Microsoft’s docs for XACT_ABORT are pretty clear. The setting determines whether “SQL Server automatically rolls back the current transaction when a statement raises an error”.

And in nearly every scenario I can think of that uses a transaction, this automatic rollback is the desired behavior. The problem is that it’s not the default behavior. And this leads to Dan Guzman’s advice where he strongly recommends that SET XACT_ABORT ON be included “in all stored procedures with explicit transactions unless you have a specific reason to do otherwise.”

What Could Go Wrong?

When a statement inside a transaction fails (for whatever reason) and XACT_ABORT is set to off, then…

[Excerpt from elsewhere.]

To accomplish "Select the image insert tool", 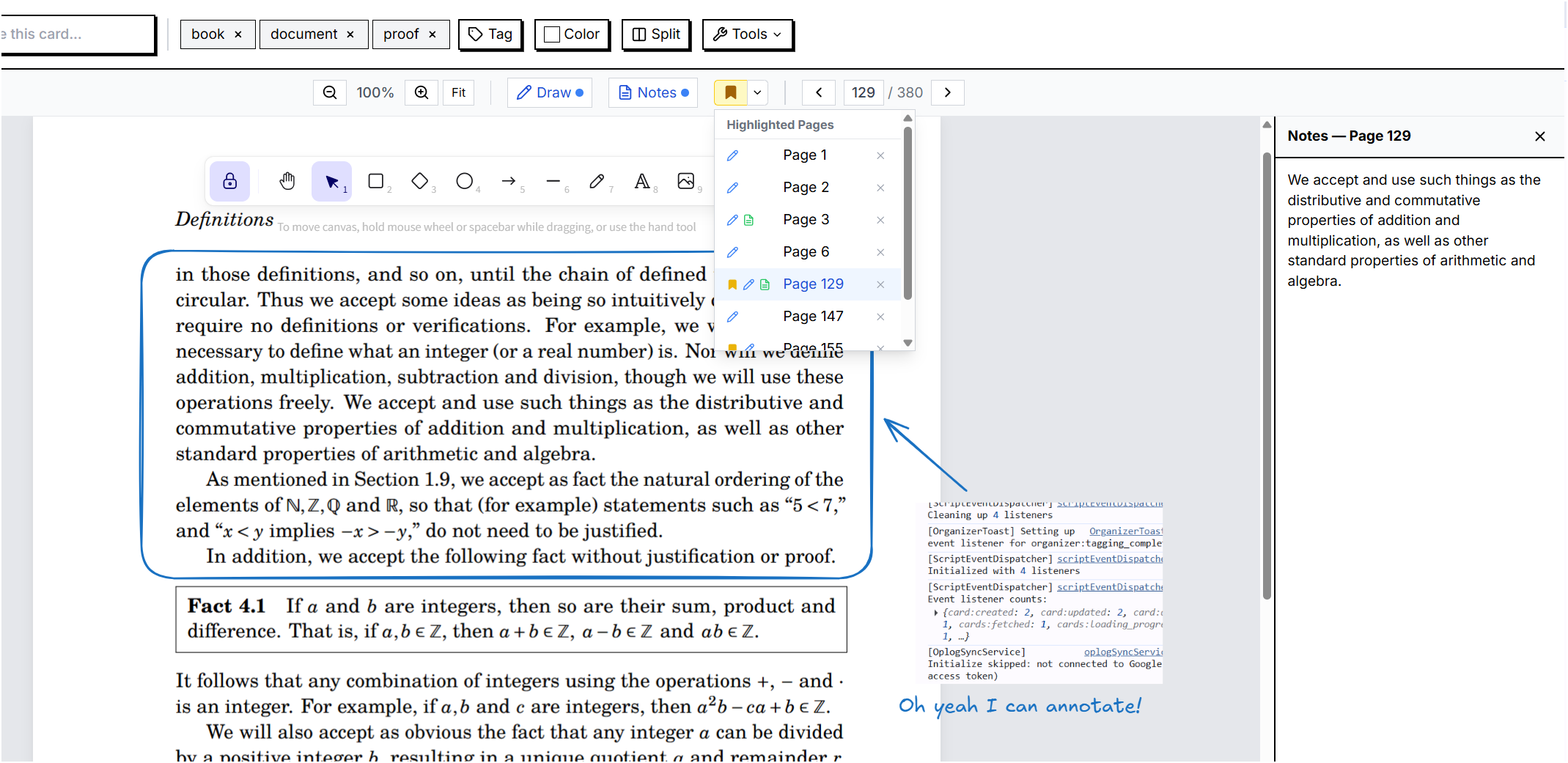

  • That transaction is abandoned.
  • Any locks taken during that transaction are still held.
  • Even if you close the connection from the application, .NET’s connection pooling will keep that connection alive and the transaction on SQL Server stays open.
  • Fortunately, if someone reuses the same database connection from the connection pool, the old transaction will be rolled back.
  • Unfortunately developers can’t count on that happening immediately.
  • Abandoned transactions can cause excessive blocking leading to a concurrency traffic jam.
  • Also, abandoned transactions can interfere with downstream solutions. Specifically ones that depend on the transaction log. Transaction logs can grow indefinitely. Replication solutions can suffer. If RCSI is enabled, the version store can get out of hand.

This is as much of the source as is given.